Investigação aponta contato com Braga Netto e acesso à defesa de Mario Fernandes
No relatório de indiciamento apresentado ao Supremo, a Polícia Federal acusa o ex-ministro Walter Braga Netto de violar a proibição de manter contato com o ex-presidente Jair Bolsonaro. Segundo a PF, Braga Netto teria enviado um SMS a Bolsonaro.
O contato ocorreu em fevereiro de 2024, um dia após os dois terem sido alvo de operação da PF e proibidos por Alexandre de Moraes de se comunicarem. “Estou com este número pré-pago para qualquer emergência. Não tem zap. Somente FaceTime.
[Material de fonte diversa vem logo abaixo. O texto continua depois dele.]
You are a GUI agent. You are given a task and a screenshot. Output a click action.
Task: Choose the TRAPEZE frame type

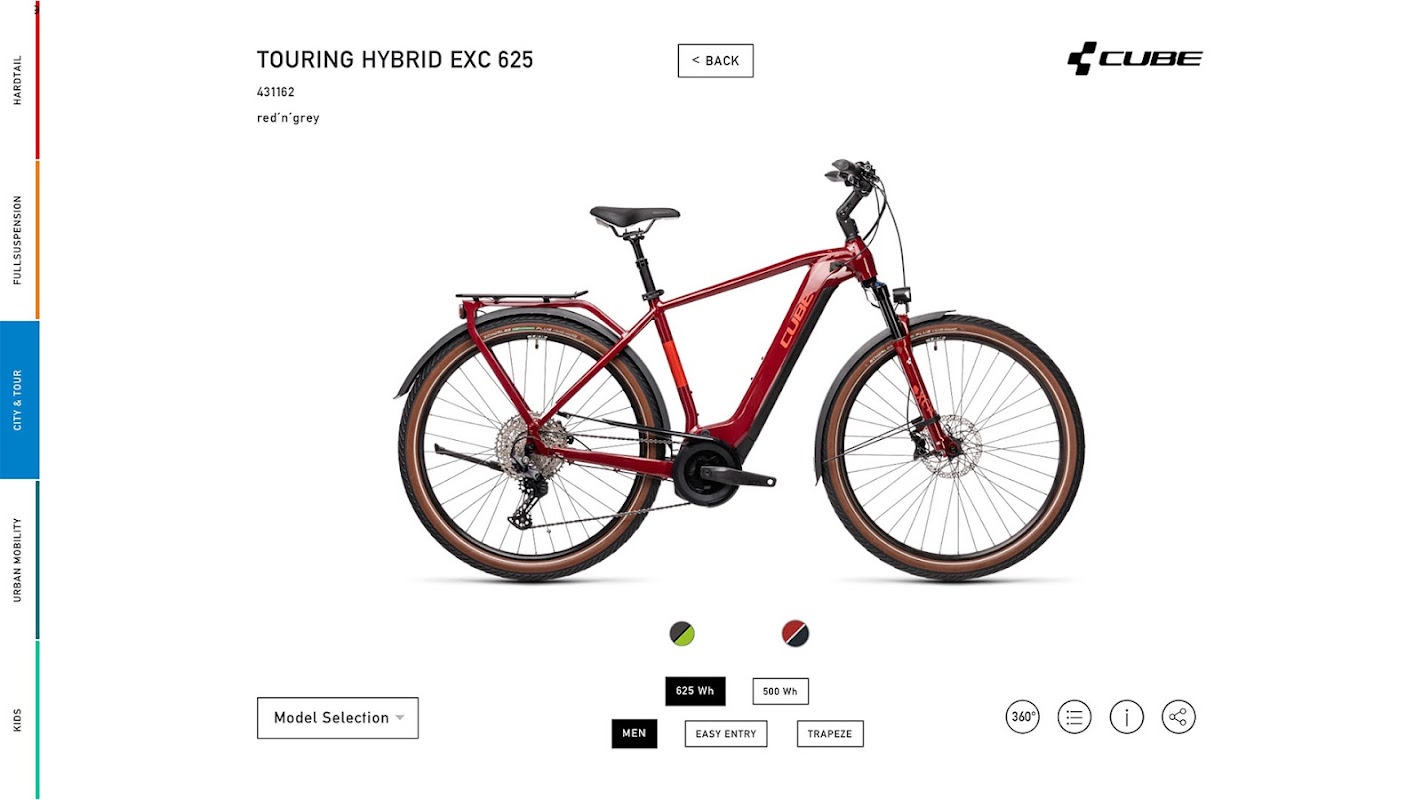830,733
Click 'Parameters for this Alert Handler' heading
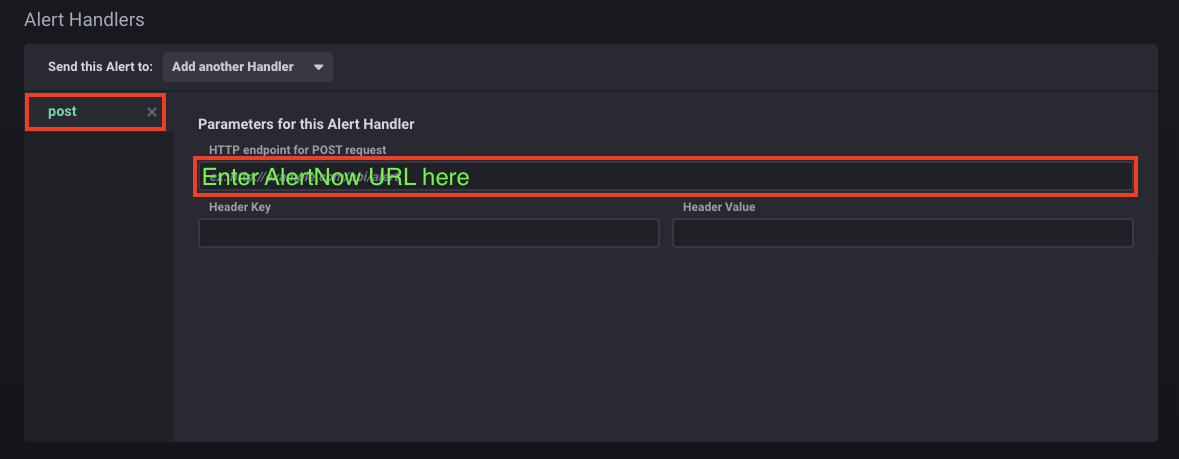 (x=306, y=124)
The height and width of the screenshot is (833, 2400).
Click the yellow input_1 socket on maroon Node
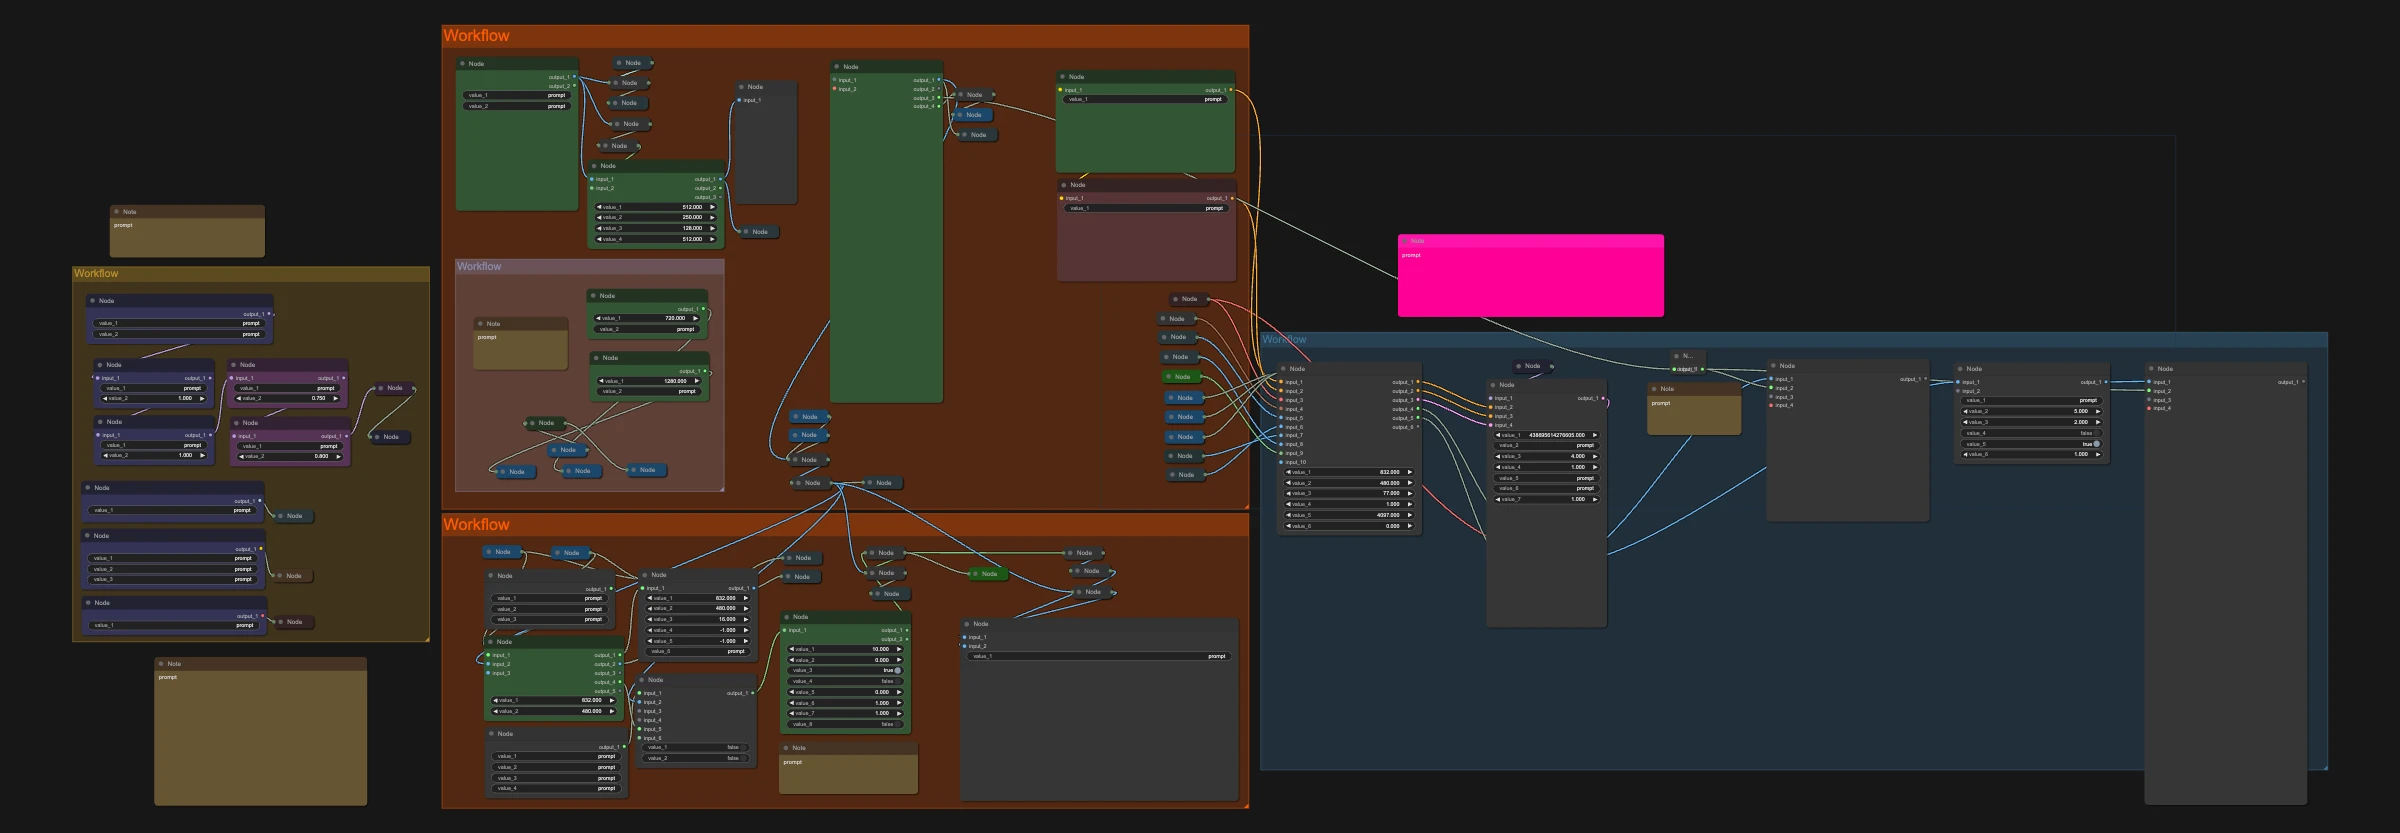1061,198
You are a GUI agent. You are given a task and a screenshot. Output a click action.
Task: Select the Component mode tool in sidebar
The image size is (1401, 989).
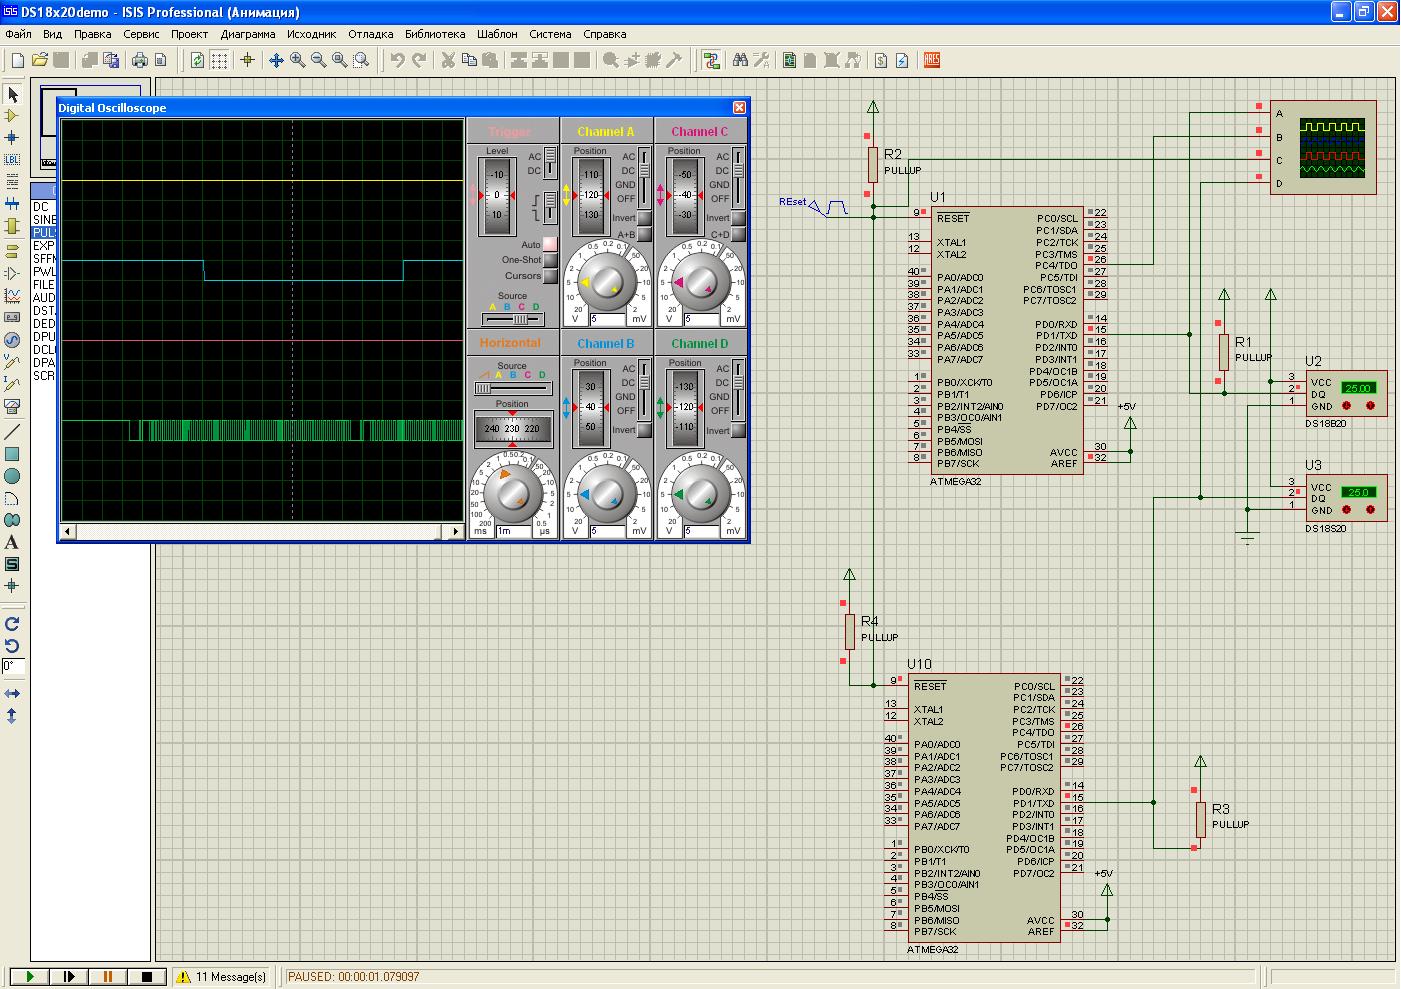pyautogui.click(x=12, y=116)
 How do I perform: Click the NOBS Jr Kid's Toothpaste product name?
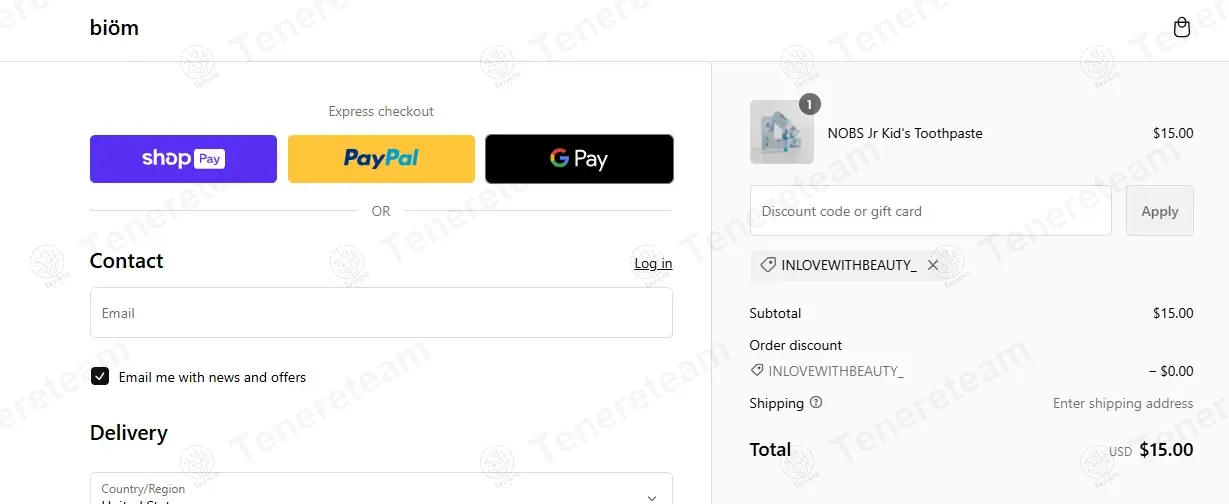click(905, 133)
Abs Braga Netto”.
Segundo a PF, a mensagem indica quebra da medida cautelar imposta aos dois investigados.
“Os elementos probatórios corroboram, portanto, a hipótese de que os réus Jair Bolsonaro e Walter Souza Braga Netto descumpriram as medidas cautelares de proibição de manter contato durante a investigação.”
O documento também observa que a mensagem se insere em um padrão de condutas identificadas pela investigação, em que outros alvos da operação também teriam procurado formas alternativas de comunicação. O relatório acrescenta que foram anexadas informações técnicas e financeiras que reforçam o vínculo entre a linha telefônica utilizada e Braga Netto.
PUNHAL VERDE E AMARELO
A PF também encontrou no celular de Bolsonaro dois documentos relacionados à defesa do general Mario Fernandes, apontado como autor do chamado “plano Punhal Verde e Amarelo”. Uma análise dos metadados dos documentos sugerem que o ex-presidente teve acesso antecipado aos documentos.
“Tendo em vista a notória semelhança entre o conteúdo do arquivo encontrado no aparelho celular do ex-Presidente com aquele protocolado nos autos da PET 13.236/DF pela defesa do réu MARIO FERNANDES, demonstra-se novamente que JAIR MESSIAS BOLSONARO teve acesso prévio a conteúdo relacionado à defesa do General MARIO FERNANDES, especificamente no dia 30.12.2024, um dia antes do protocolo pela defesa no STF: 31.12.2024. Conforme exposto, a submissão prévia de documentos contendo teses de defesa do réu MARIO FERNANDES, ao ex-presidente da República JAIR BOLSONARO revela a continuidade, mesmo após as medidas cautelares determinadas pelo juízo, da estrutura hierárquica e do vínculo subjetivo entre os investigados.”